Now this is where it gets really interesting. Because if all of those various sources could lead us to Emmerich, they quickly ran off it all sorts of other directions.
- Amory, Emery, and Emory, all heard in English, along with various other spellings.
- Amaury, a French variant.
- Imre and Imrich, Hungarian and Slovak forms.
- Americo and Amerigo, Spanish and Italian forms.
They’ve influenced place names. You can find Emmerich on the map in Germany. And, of course, Italian explorer Amerigo Vespucci gave two entire continents their names – North and South America, from Americus, the Latin form of his given name.
The picture is of a tall ship named in honor of Vespucci. It’s officially part of the Italian navy.
Emmerich: All About That Em
So Emmerich is everywhere, and yet the given name is … well, almost nowhere.
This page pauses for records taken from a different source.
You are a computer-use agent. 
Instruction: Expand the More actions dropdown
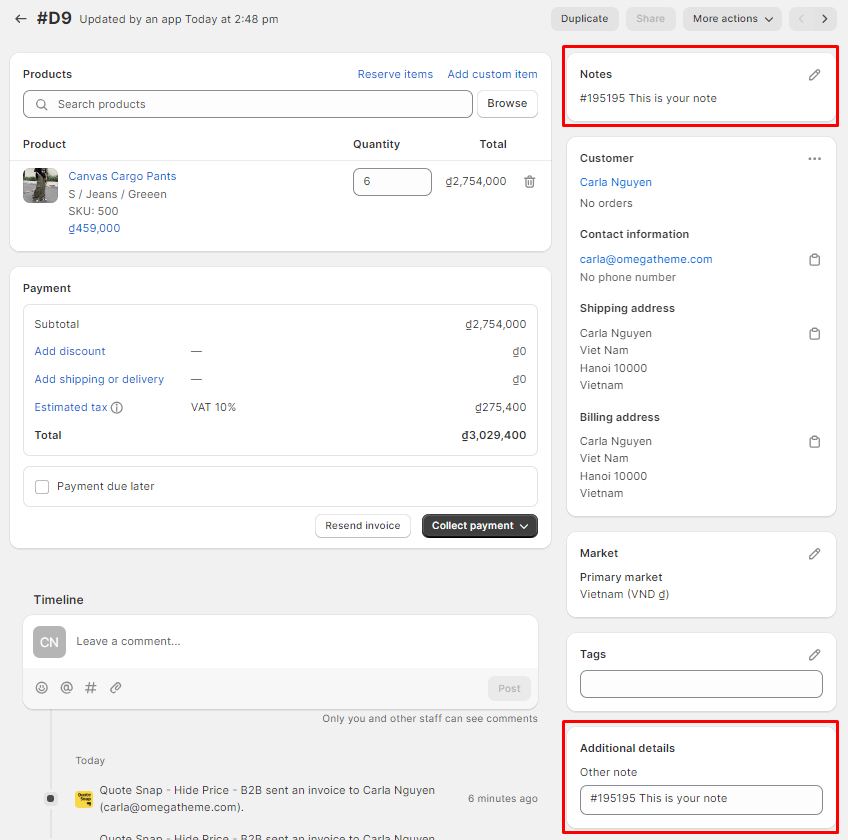[x=733, y=19]

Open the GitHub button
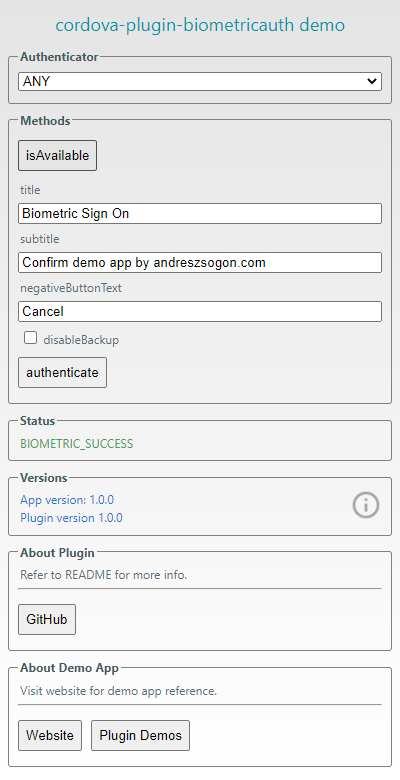click(47, 620)
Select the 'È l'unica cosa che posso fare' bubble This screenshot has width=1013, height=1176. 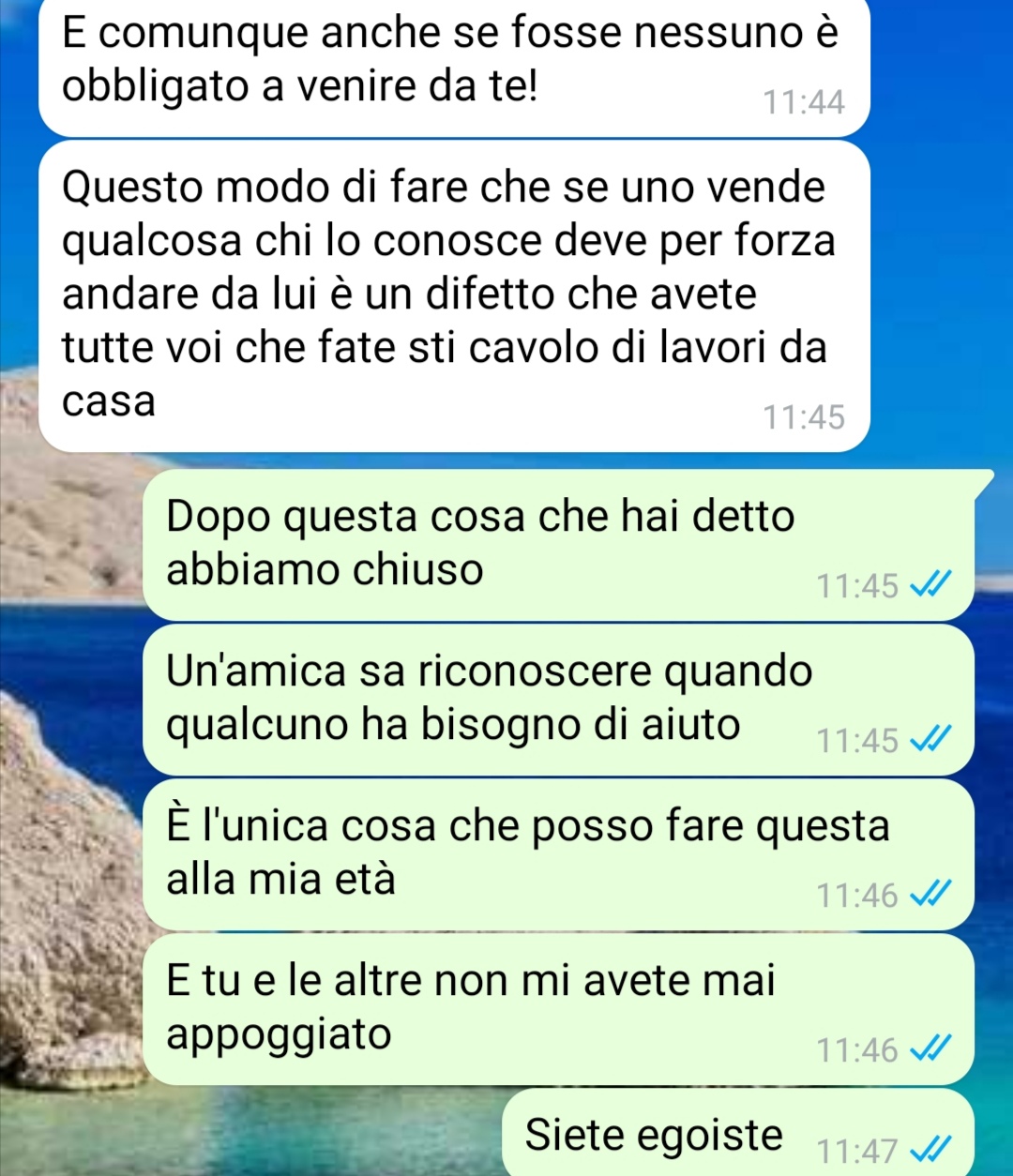[558, 854]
After years of next to zero use, there’s been the tiniest uptick in recent years. 13 boys were named Emmerich in 2013. The Emeric spelling is slightly more popular, with 23 boys born in 2013. And Emerick is the most popular of all, given to 33 boys in 2013.
What explains the rise?
Simple. We’re all about that Em.
Girls came first. We fell for Emma and Emily and Amelia – many of which belong on Emmerich’s family tree.
More recently, Em- names for boys have been on the rise:
- Emmett stands at #173, boosted by The LEGO Movie, as well as Emmitt, currently at #622.
- The romantic Emiliano is #291.
- Surname and literary name Emerson comes in at #329.
- Emory ranked #829.
Others in the boys’ US Top 1000 include the Biblical Emmanuel, ‘o’ ending Emilio, and alt spelling Emery.
Emmerich is also heard as a surname. Overall, this name has tons of potential. Unlike Emery and Emerson, it doesn’t seem likely to be borrowed by the girls. The -ric ending is familiar and the Em- sound is popular, but this particular combination is seldom heard. Even if you combine all three of the most popular spellings, this is a rare name indeed.
Speaking of spellings, Emeric and Emerick have their appeal. I’m partial to the streamlined Emeric. But all three possibilities are worth consideration.
What do you think of Emmerich? Is this name likely to catch on?